SAN JOSE, Calif. (AP) -- Police have a prime suspect to last year's bizarre road rage incident when a man yanked a woman's dog from her car and tossed it into oncoming traffic, the San Jose Mercury News reported Thursday.
The suspect, first identified through an anonymous e-mail, is in Santa Clara County Jail on unrelated charges, the newspaper said. Authorities hope to ask a grand jury for an indictment on felony animal cruelty charges.
A year ago this month, a man snatched a 10-year-old bichon frise named Leo from the lap of Sara McBurnett and threw the dog to its death. The confrontation happened after McBurnett bumped the man's black sport-utility vehicle.
The case drew widespread attention and the reward fund grew to more than $100,000.
"I keep seeing his little body going under the car," McBurnett said at the time. "He made a sound I've never heard before." She said this week she has been treated for depression and has been unable to fully return to her job as a real estate agent.

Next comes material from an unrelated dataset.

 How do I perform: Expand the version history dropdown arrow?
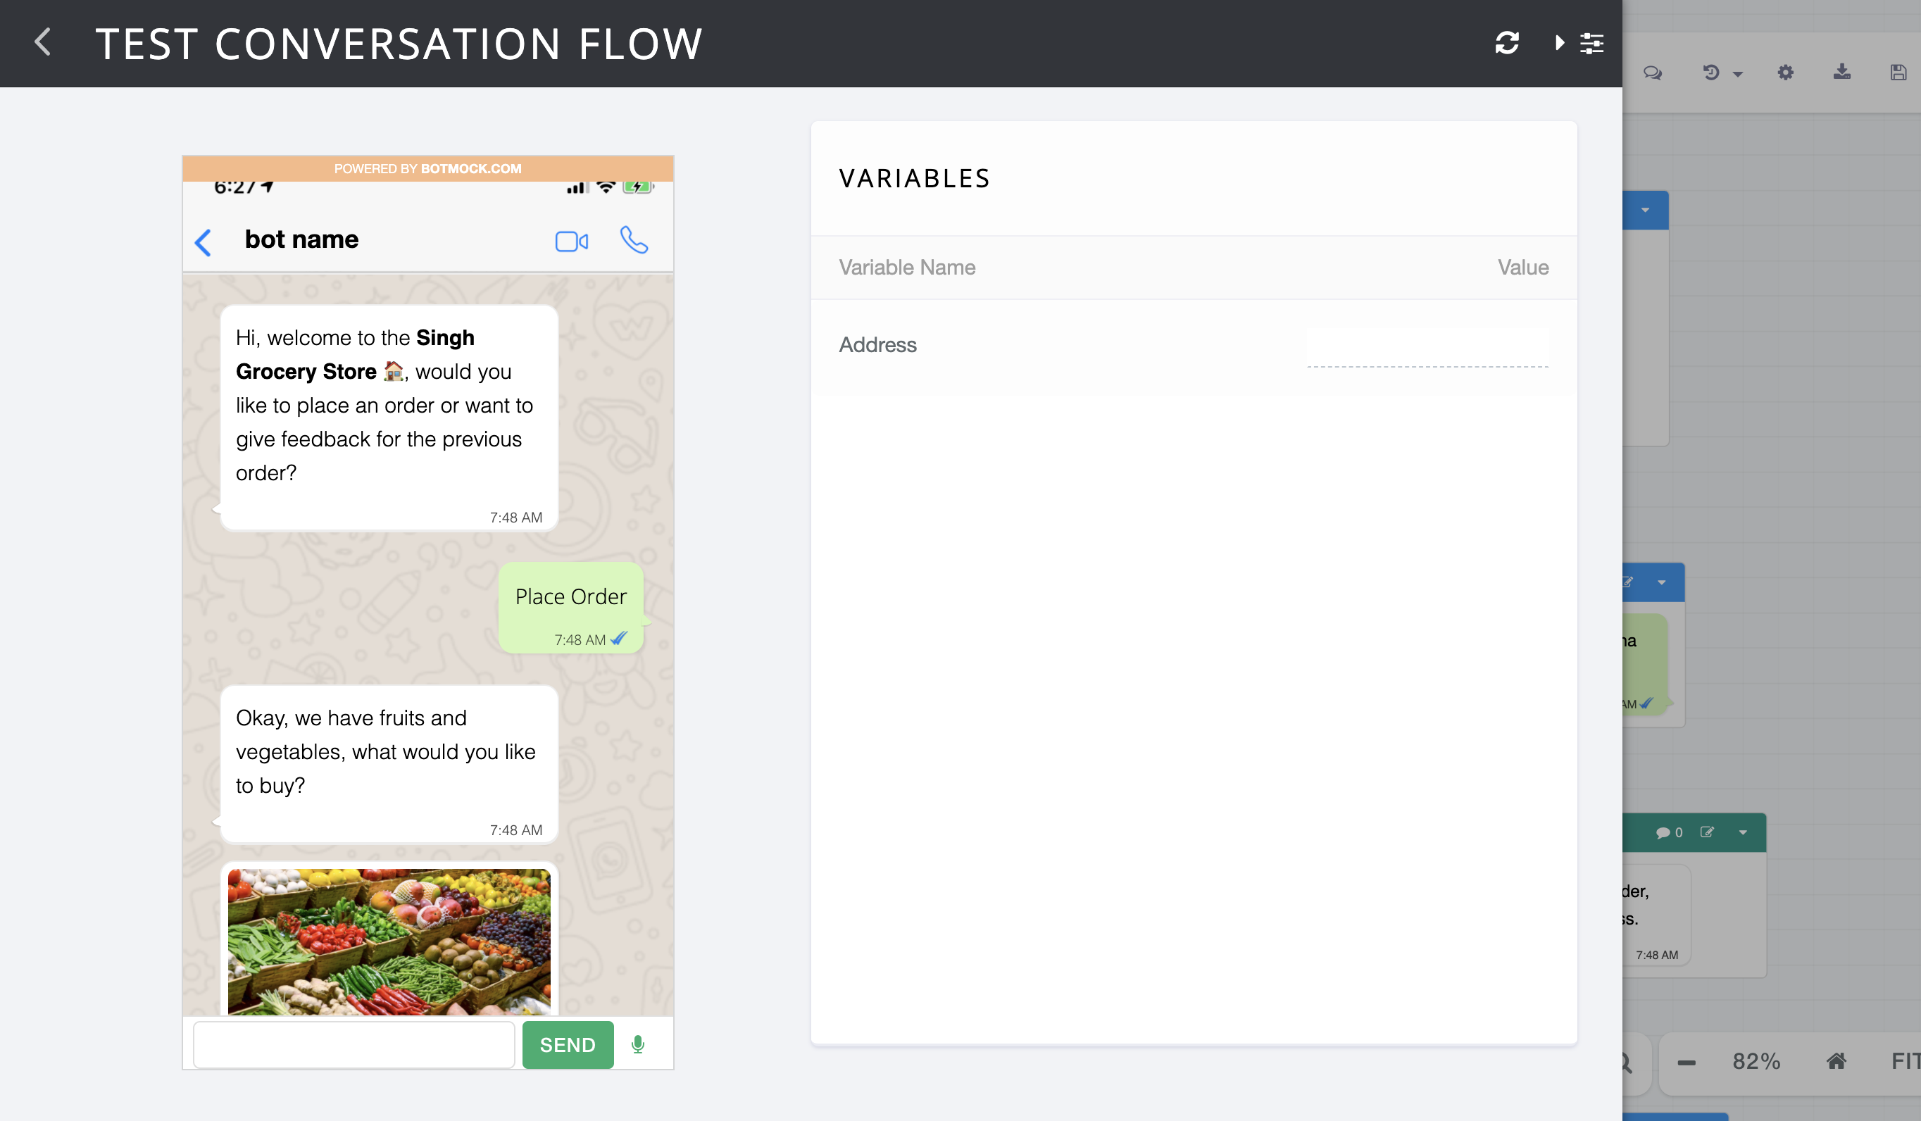[x=1738, y=75]
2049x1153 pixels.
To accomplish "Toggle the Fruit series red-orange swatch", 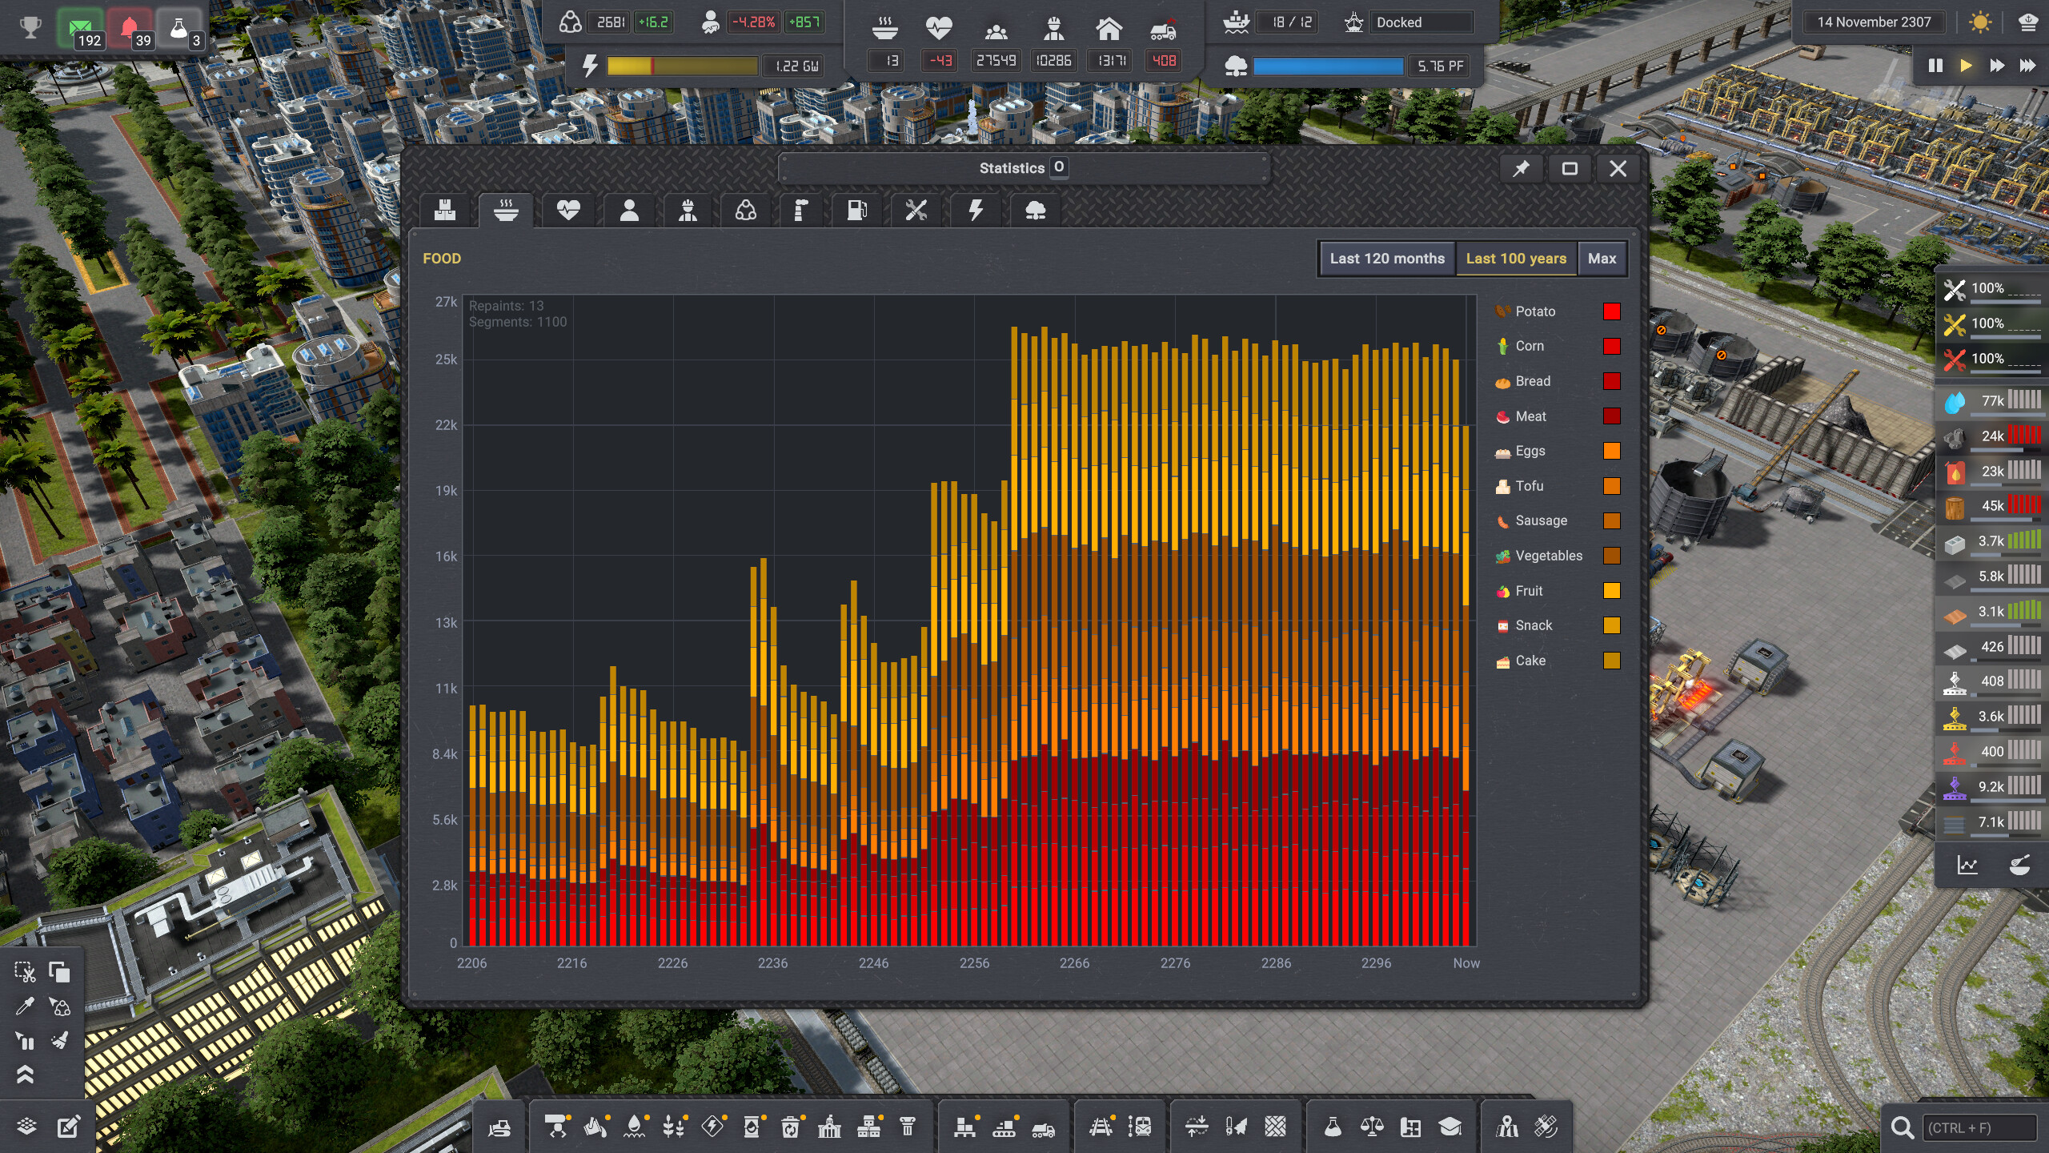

Police in Santa Clara believe they cracked the case during an investigation of a 27-year-old man who disappeared Dec. 8 while on the job as a Pacific Bell repairman, the paper said. He was arrested Jan. 4 and is accused of staging a car accident and taking Pacific Bell property worth about $68,000.
The man allegedly fit the profile of the man sought in the road rage incident, and had a black sport-utility vehicle with Virginia license plates similar to that described by witnesses.
Santa Clara police and county prosecutors declined to comment on the story.